The moment Isabella moved to offer comfort, Olivia flinched away, her head shaking in a frantic, rhythmic denial.
"No. No, do not look at me with that pity." Her voice fractured, the pieces falling like glass. "I wanted a child with *Mathias*. Do you understand? With him." She pressed her hand against her sternum with a sudden, violent force, as if she could reach inside and tear the ache from her marrow. "I wanted a family with him—not this... not this hollow echo he left behind."
"Olivia, this is his child—the last of him—"
"And he is dead!"
The scream erupted from her throat with a primal force, a jagged sound that seemed to make the very walls of the room shudder in its wake. "He is gone, Isabella! He is gone!"
The silence that followed was deafening, crashing down like a physical weight.
Olivia’s body folded inward, the strength abandoned her bones as if she had been hollowed out. She slumped, a ruined thing amidst the sheets.
"I cannot do it alone," she whispered, her voice a fragile, broken wisp. "Every time I look at this child, I will only see the shape of his absence. I will only remember that he is gone."
Isabella surged forward then, capturing Olivia’s trembling hands in a grip that wouldn’t allow for another retreat.
"What has become of you?" Isabella whispered, her own tears finally spilling over. "You were the one who knelt beside me when I wanted to give up. You were the one who begged me to keep my baby, telling me that a child born of such love could never be a curse. Where is that woman now?"
Olivia let out a jagged, hollow sound—a phantom remnant of her earlier laughter.
"That is precisely why I cannot endure it," she whispered, her lips trembling with such violence it was a wonder she could speak at all. "I wanted *him* to see our child. I wanted him to be the one to hold it."
And then, as if the last pillar of her defiance had crumbled, the dam broke. For the first time since the world had ended in that graveyard, Olivia truly began to weep.
"I do not understand why the heavens have chosen me for this," she choked out, her voice sounding scraped raw, as though every word was a stone being dragged over glass. "I truly cannot do this anymore."

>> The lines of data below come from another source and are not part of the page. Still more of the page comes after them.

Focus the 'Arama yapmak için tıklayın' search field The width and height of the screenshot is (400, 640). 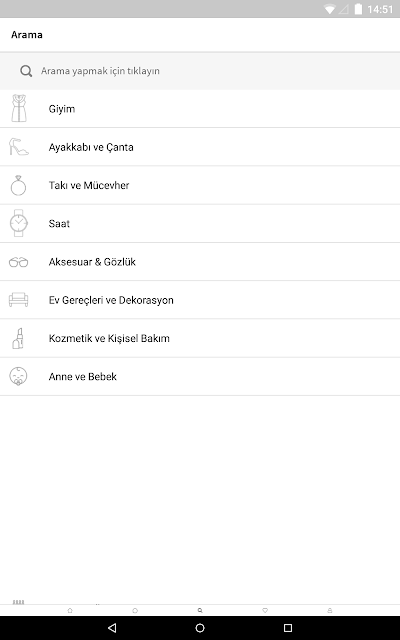click(x=200, y=71)
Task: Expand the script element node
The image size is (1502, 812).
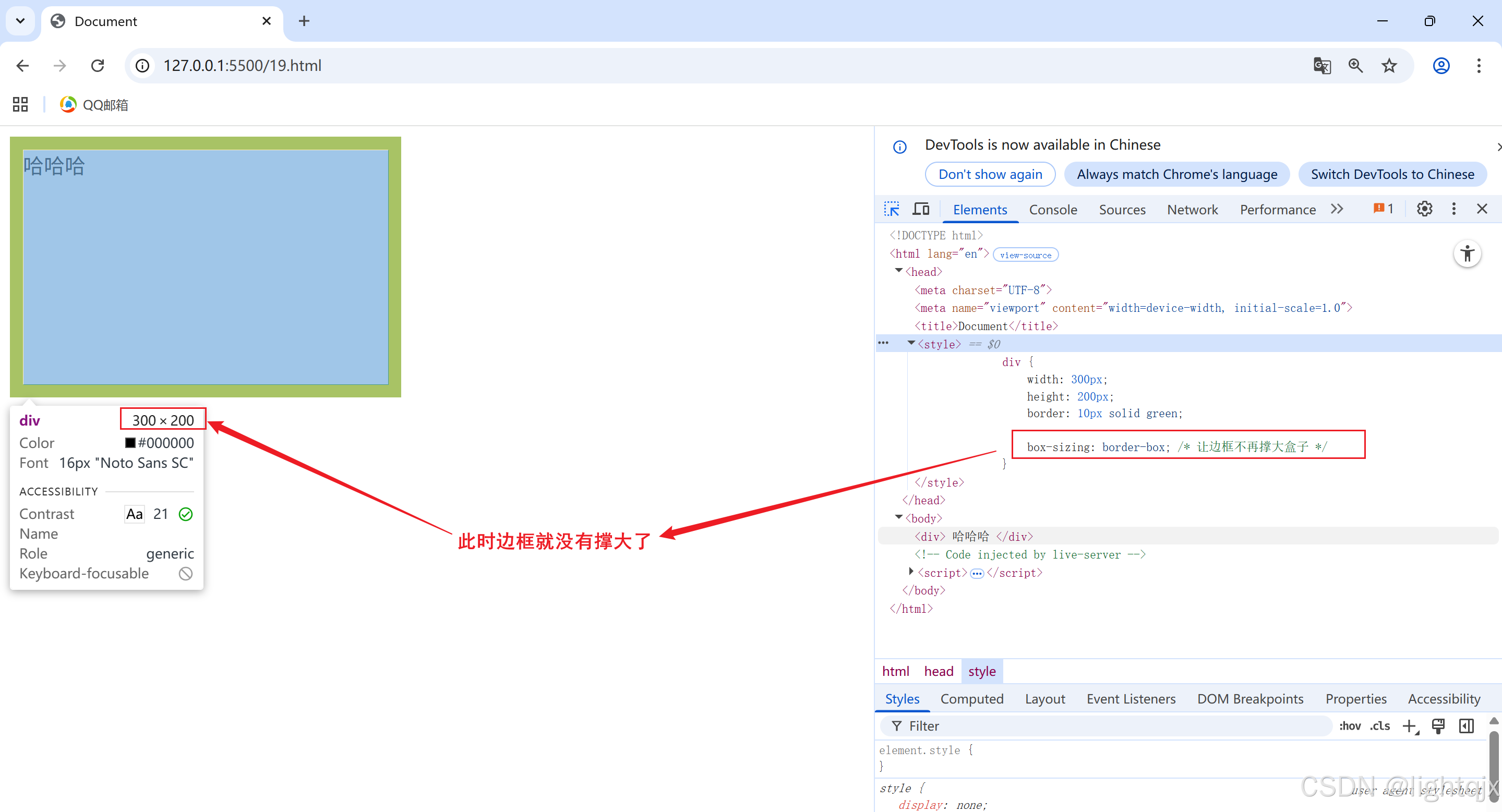Action: [911, 572]
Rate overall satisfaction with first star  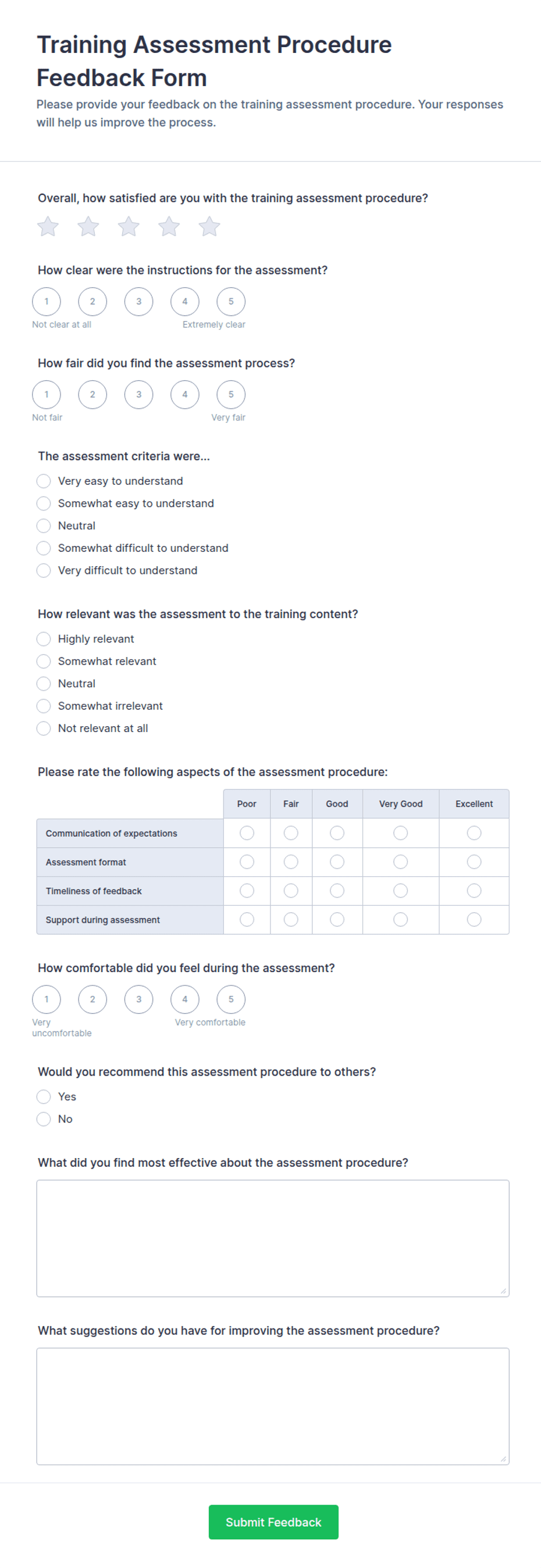(48, 226)
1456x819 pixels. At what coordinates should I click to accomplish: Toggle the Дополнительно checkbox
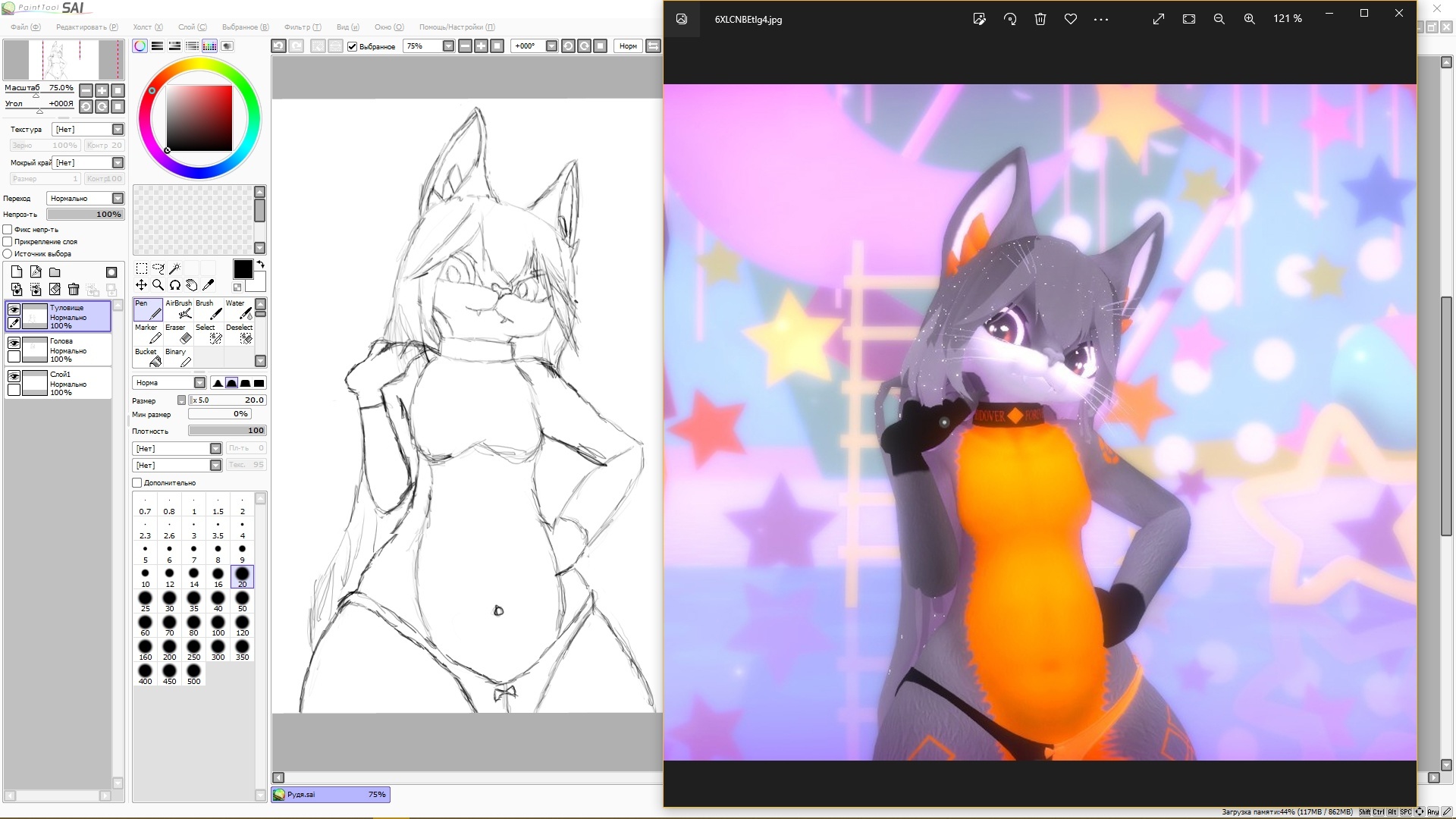point(137,482)
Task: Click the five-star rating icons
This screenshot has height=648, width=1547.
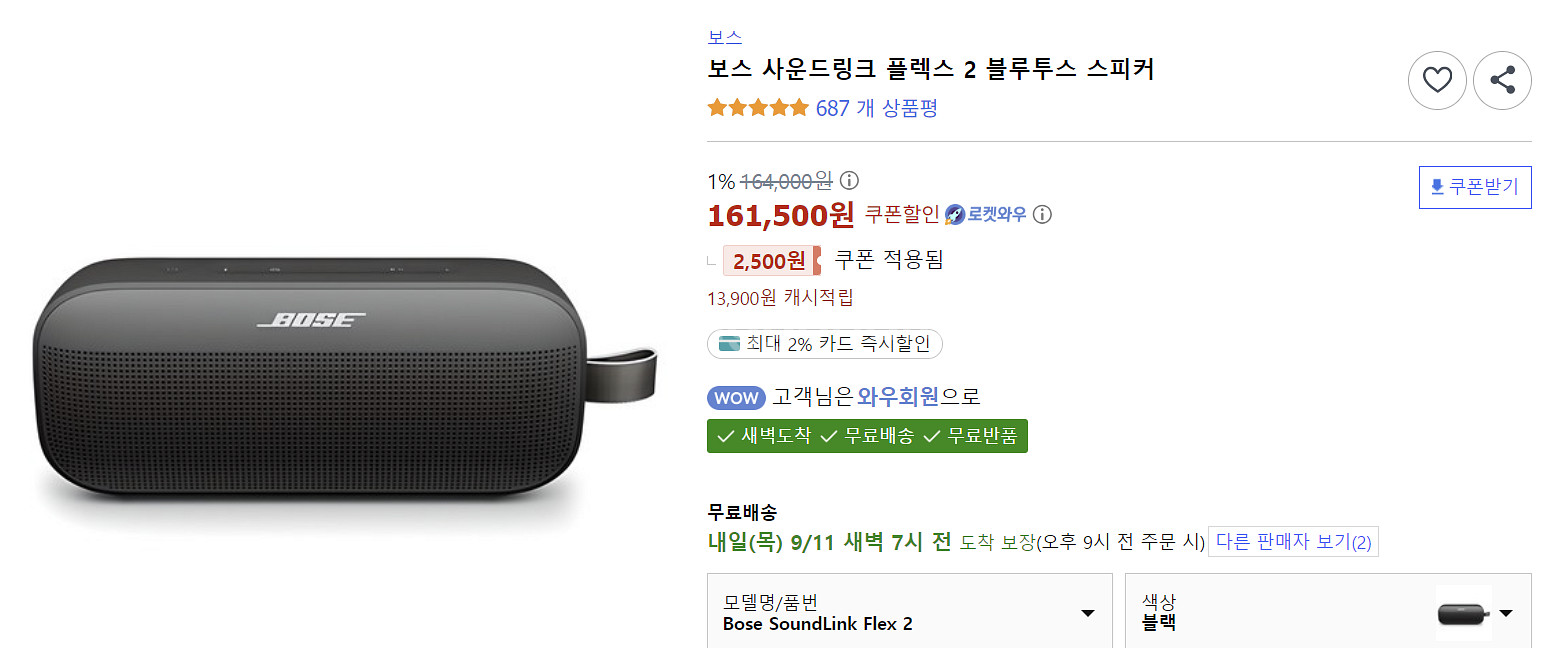Action: click(x=758, y=108)
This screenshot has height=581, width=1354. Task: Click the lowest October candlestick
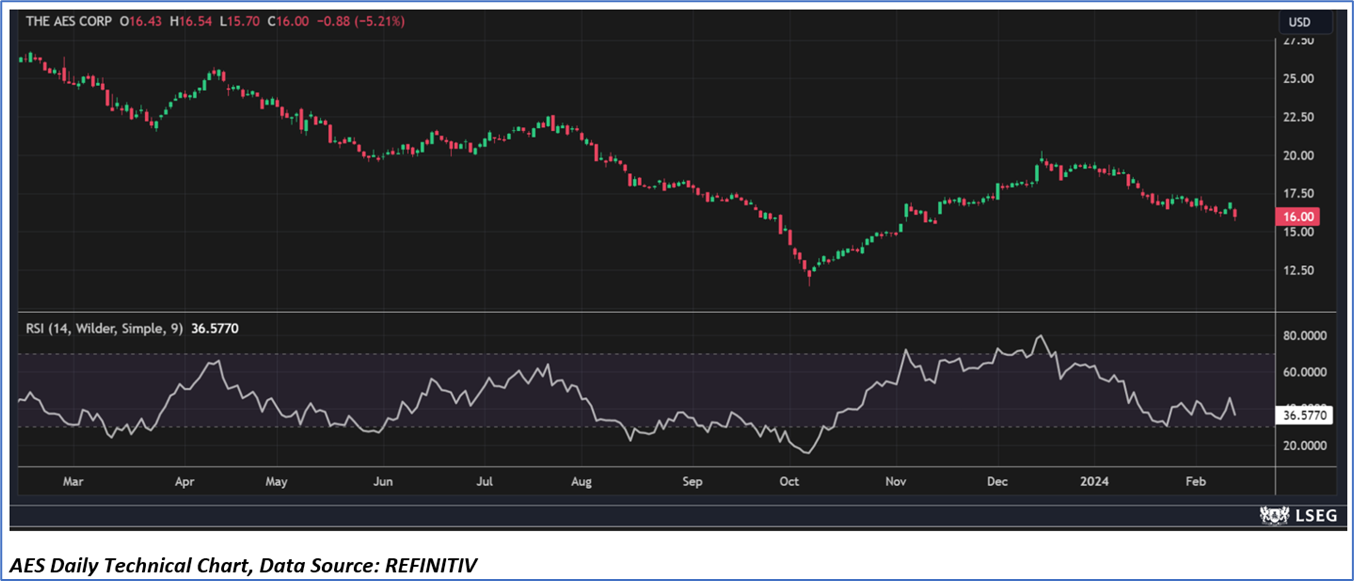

She lowered her head, her fingers twisting weakly, almost rhythmically, against the heavy blankets. "I simply want to vanish. There is no reason left—nothing to tether me to this earth."
"I know of one."
The voice cut through the room like a blade of ice.
It was sudden, cold, and unnervingly steady. Olivia lifted her tear-blurred gaze, her vision swimming as she looked toward the doorway.
Leon stood there.
He looked like a man who had walked through hell and carried the ash with him. The exhaustion beneath his eyes had carved deep, hollow shadows into his face, yet he remained impossibly rigid, held together by a resolve that was harsher and more brittle than mere strength.
Isabella stiffened, her protective instincts flaring. "Leon—"
He didn’t so much as glance at her. His gaze was a fixed point, burning with a singular, terrible focus as it remained locked on Olivia.
"You wanted a reason to keep living?" he asked, his voice dropping to a low, perilous hum. "Fine. I shall grant you one."
Olivia’s brow furrowed, a faint, weary ripple on an otherwise stagnant sea. She looked at him as though she no longer possessed the requisite spirit to translate human speech.
"What are you saying...?"
Leon took a step into the room, his presence heavy with the scent of rain and cold iron.
"Revenge."
The word didn’t just fall; it anchored itself, siphoning the air from the room.
Isabella’s eyes went wide, her hand rising in a frantic gesture. "Leon, enough—stay your tongue—"
"No." His voice sliced through her protest, sharp and final. "She has earned the right to the truth."
Olivia stared at him, her silence absolute. And for the first time since the earth had closed over Mathias’s casket, something other than the grey fog of grief stirred within the hollows of her eyes.
A spark of confusion.
Slowly, Leon reached into the folds of his coat, his movements deliberate.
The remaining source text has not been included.